The primary care physician often makes the diagnosis of GERD. A thorough medical history may reveal some of the symptoms in the above list. The physician will recommend treating the disease with dietary and lifestyle changes first. The dietary recommendations will include instructions to avoid foods that increase reflux such as fatty or fried foods, peppermint and spearmint, whole milk, oils, chocolate, creamed foods or soups, and most fast foods.
GERD sufferers should avoid foods that irritate the lower esophagus including coffee and black and green tea (regular or decaffeinated), citrus fruits and beverages including tomatoes and tomato products, carbonated beverages, spicy foods and alcohol. These restrictions only seem difficult until they bring relief.

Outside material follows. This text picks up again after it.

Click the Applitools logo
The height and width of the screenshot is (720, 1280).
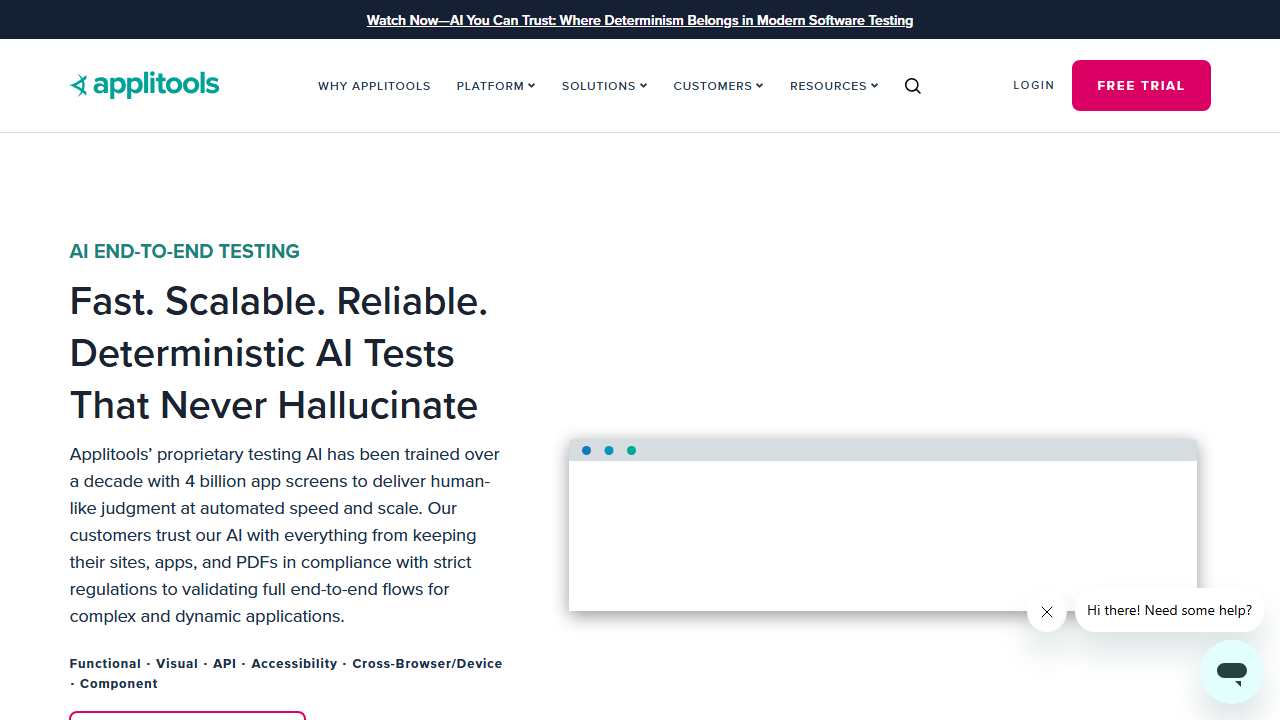point(145,85)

Then, they become a natural part of living pain free.
Recommended lifestyle changes include losing weight, not lying down right after a meal, cutting out late night snacks, avoiding tight fitting clothing, eating smaller meals and snacks, and elevating the head of the bed or sleeping on extra pillows. It is very important to quit smoking. Nicotine weakens the muscles of the lower esophagus causing or worsening reflux. Many GERD suffers find that dietary and lifestyle changes alone are enough to control their GERD.

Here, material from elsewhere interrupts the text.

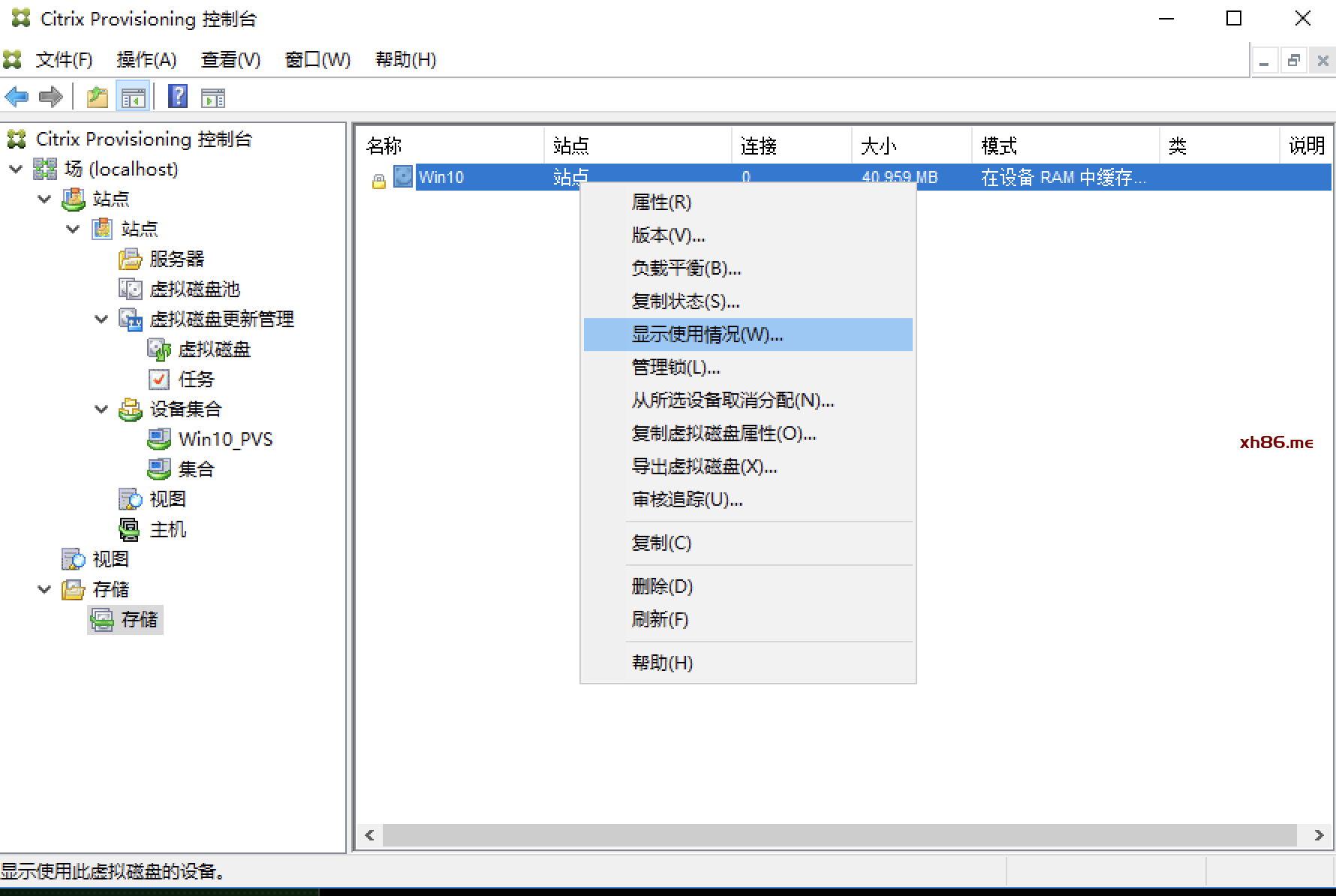Open the 主机 node in the tree
1336x896 pixels.
(167, 530)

When remedies that are more natural are not enough, many medications control or eliminate GERD. Liberal use of over the counter antacids decreases stomach acidity in the short term. Antacids such as Tums, Maalox, and Gaviscon, help people with occasional gastric reflux. Other medications such as Nexium, Prilosec, and Prevacid actually decrease acid production. If one of these medications does not work, another may. Together, antacid and acid reducing medications control more severe cases. Many GERD suffers find that they must continue taking these acid decreasing medications for the rest of their lives.

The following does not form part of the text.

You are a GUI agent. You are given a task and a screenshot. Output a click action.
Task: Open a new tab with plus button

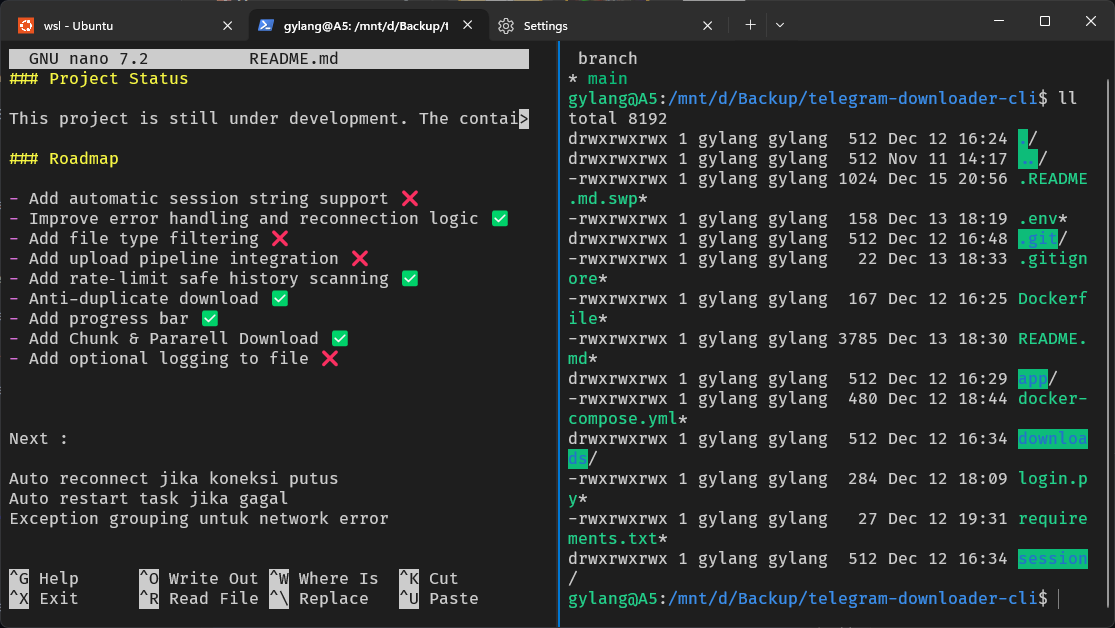pyautogui.click(x=750, y=25)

Please, do not treat frequent gastric reflux with over the counter remedies without consulting your physician. Just as gastric reflux pain may mimic pain caused by other conditions, another condition such as coronary artery disease, may feel like GERD.
Endoscopy is a visual examination of the esophagus. This exam is performed routinely for patients who have been diagnosed with GERD. Using an endoscope (a fiber optic camera) a physician may readily diagnose conditions such as esophagitis, ulcers, a pyloric valve that does not fully close (the valve that separates the stomach and the esophagus), and hiatal hernia (weakening of the diaphragm where the esophagus passes through). Patients are under general anesthesia during the procedure; it is quick, easy, and painless.
I write a column on dentistry, so there must be a dental connection to GERD. Here it is. In many cases of GERD, the acidic stomach contents regularly enter the mouth. Teeth are often affected. Dentists easily spot the dental effects of GERD – enamel erosion and a higher decay rate. Sometimes, dentists are the first to suspect that a patient has gastric reflux disease.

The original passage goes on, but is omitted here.